Generally, all services including management and messaging are accessible through a Load Balancer. In the above example 35.238.219.112
is the Load Balancer's external Public IP to use.
Note: When using MiniKube or other minimal Kubernetes provider, there may be no integrated Load Balancer available, which is the default service type.
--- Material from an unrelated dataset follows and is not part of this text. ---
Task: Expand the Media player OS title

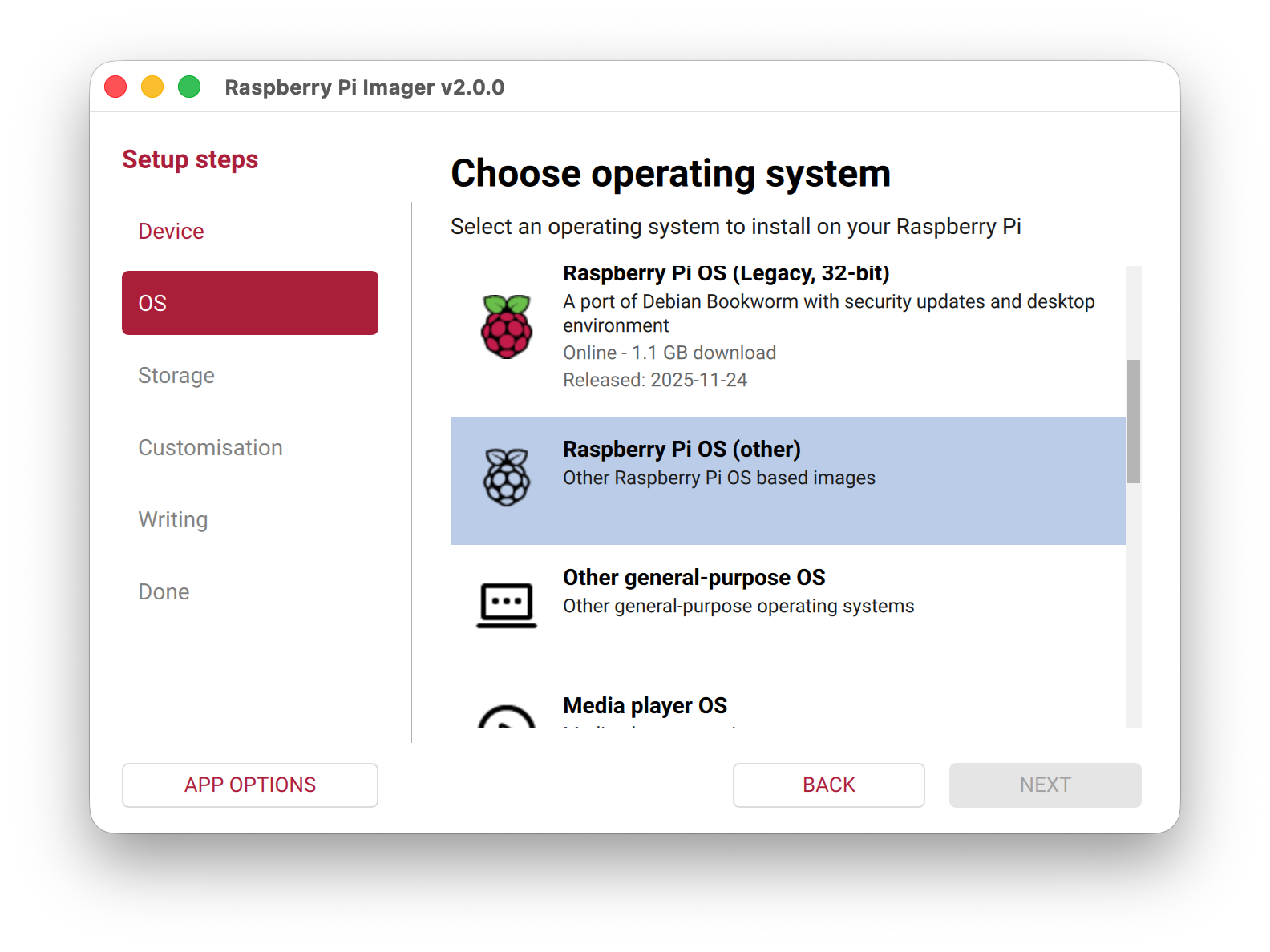Action: coord(645,705)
For a workaround, either refer to the MiniKube documentation for LoadBalancer access or use local port forwarding to the service port:
kubectl port-forward service/$BROKER_SERVICE_NAME <target-port-on-localhost>:<service-port-on-load-balancer> &
. Then access the service atlocalhost:<target-port-on-localhost>
The PubSub+ Broker Manager is the recommended simplest way to administer the event broker for common tasks.
The default admin username is admin
. A password can be provided encoded in a Kubernetes secret in the broker spec parameter spec.adminCredentialsSecret
. If not provided then a random password is generated at initial deployment and stored in a secret named <eventbroker-deployment-name>-pubsubplus-admin-creds
.
For example you can create a secret my-admin-secret
with MyP@ssword
before deployment then pass its name to the broker spec:
echo 'MyP@ssword' | kubectl create secret generic my-admin-secret --from-file=username_admin_password=/dev/stdin
To obtain the admin password from a secret use:
kubectl get secret my-admin-secret -o jsonpath='{.data.username_admin_password}' | base64 -d
Use the Load Balancer's external Public IP at port 8080 to access management services including PubSub+ Broker Manager, SolAdmin and SEMP access.
One option to access the event broker's CLI console is to SSH into the broker as the admin
user using the Load Balancer's external Public IP, at port 2222:
prompt:~$ ssh -p 2222 [email protected]
The authenticity of host '[35.238.219.112]:2222 ([35.238.219.112]:2222)' can't be established.
ECDSA key fingerprint is SHA256:iBVfUuHRh7r8stH4fv3CCzv7966UEK/ZfHTh2Yt79No.
Are you sure you want to continue connecting (yes/no/[fingerprint])? yes
Warning: Permanently added '[35.238.219.112]:2222' (ECDSA) to the list of known hosts.
Solace PubSub+ Standard
Password:
Solace PubSub+ Standard Version 10.2.1.32
This Solace product is proprietary software of
Solace Corporation. By accessing this Solace product
you are agreeing to the license terms and conditions
located at http://www.solace.com/license-software
Copyright 2004-2022 Solace Corporation. All rights reserved.
To purchase product support, please contact Solace at:
https://solace.com/contact-us/
Operating Mode: Message Routing Node
ha-example-pubsubplus-p-0>
This enables access only to the active Pod's CLI.
In an HA deployment, CLI access might be needed to any of the brokers, not only the active one.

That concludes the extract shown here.